Secondo la dottoressa Ciruela, “una volta che il corpo striato viene irradiato con luce violetta, il farmaco attivo viene rilasciato e blocca il recettore dell’adenosina A2A. Il blocco dei recettori dell’adenosina ha un effetto di somministrazione sull’attività della dopamina (azione pro-dopaminergica)”. E continua dicendo che “una fine precisione spazio-temporale consentirà di manipolare i circuiti neurali in dettaglio e di impostarne il funzionamento con finalità terapeutiche e neuroprotettive”.
Sebbene questa forma di terapia possa sembrare a prima vista invasiva, esistono già trattamenti per il Parkinson che fanno uso di impianti per manipolare il cervello, come nel caso della stimolazione cerebrale profonda, che utilizza cavi elettrici impiantati per bloccare i segnali nervosi anomali che causano i sintomi del morbo di Parkinson. Nel trattamento di alcuni tipi di cancro, i farmaci fotoattivi vengono ora utilizzati per somministrare una chemioterapia mirata.
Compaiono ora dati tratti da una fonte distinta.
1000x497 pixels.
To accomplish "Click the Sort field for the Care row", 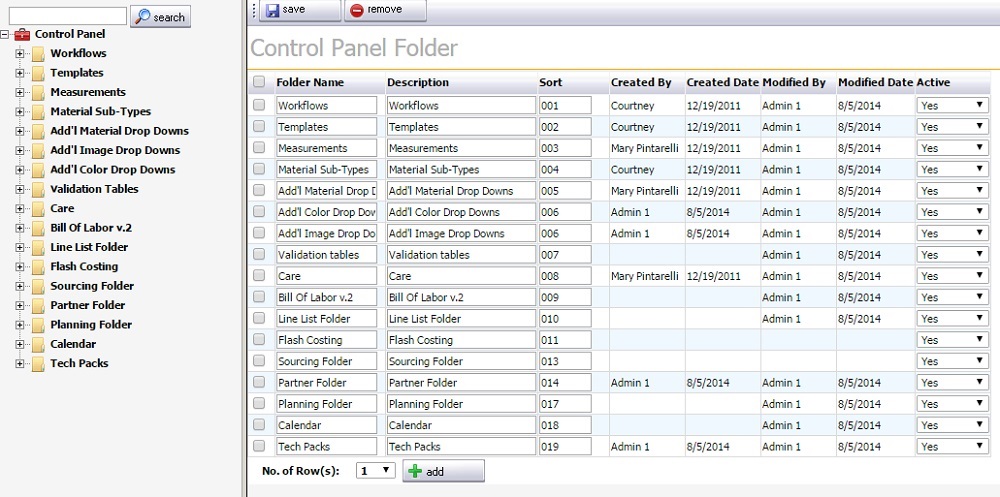I will pyautogui.click(x=565, y=276).
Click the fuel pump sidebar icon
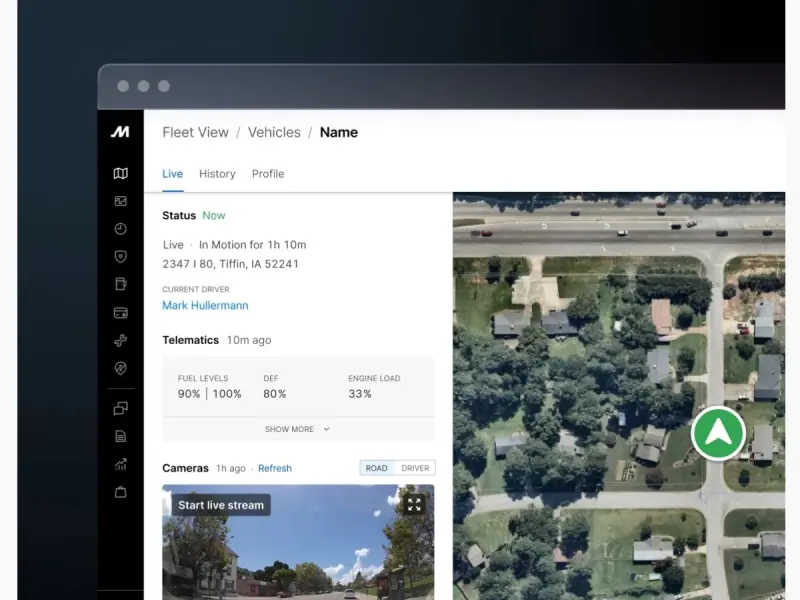 (x=120, y=285)
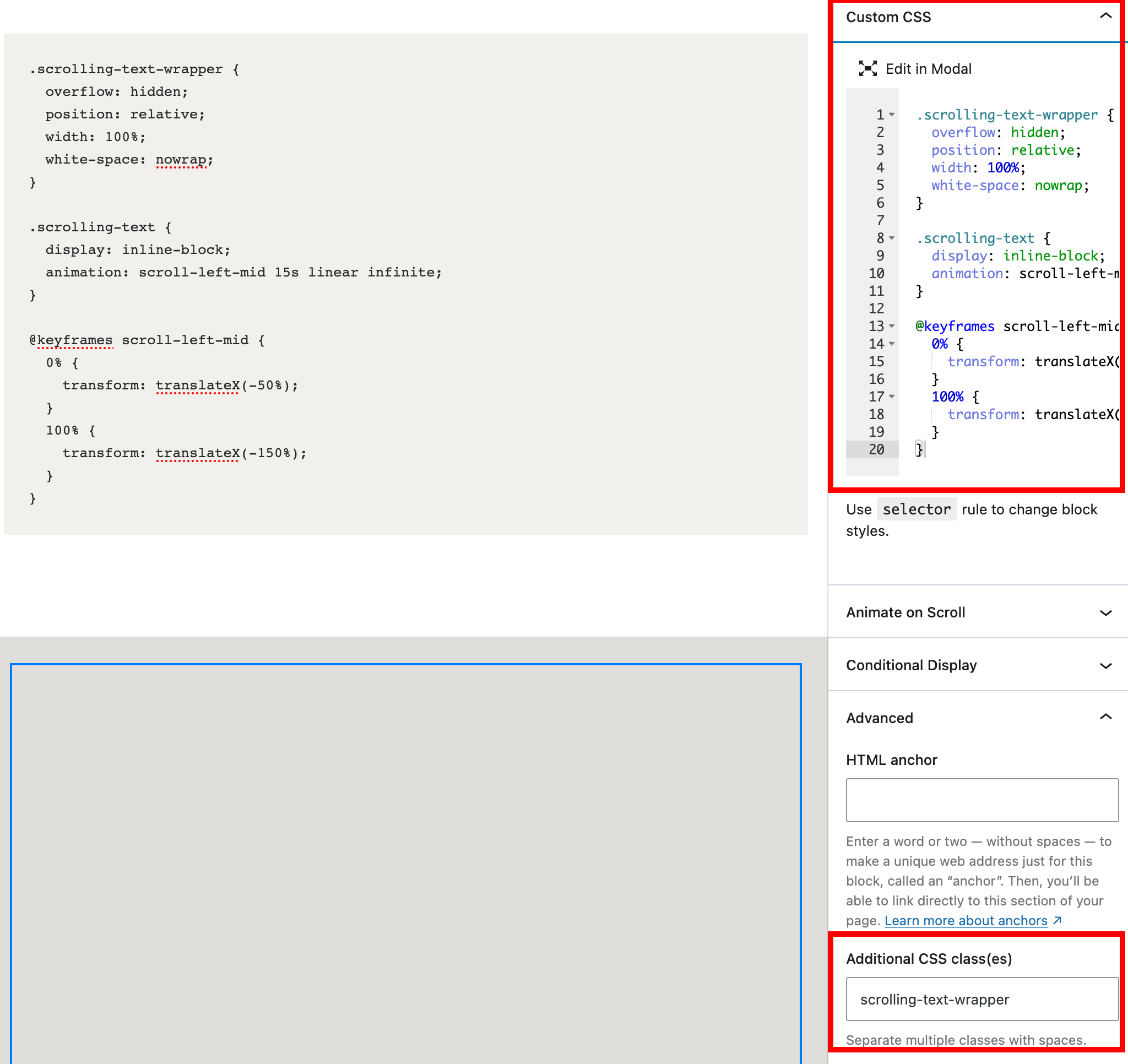This screenshot has height=1064, width=1128.
Task: Fold the 0% block at line 14
Action: [x=892, y=344]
Sebbene la loro ricerca sia ancora agli inizi, il team prevede un futuro in cui terapie come queste siano ampiamente accessibili e facili da usare, incoraggiando prognosi migliori e migliorando i trattamenti sia per i pazienti che per gli operatori sanitari. “Con un sistema a lento rilascio del farmaco fotoattivo, come un cerotto accoppiato a un sistema di irradiazione controllato a distanza da un’App telefonica, il medico potrebbe controllare in modo preciso il rilascio della dose più efficiente del farmaco attivo nel luogo d’azione (corpo striato)”, afferma la dott.ssa Ciruela.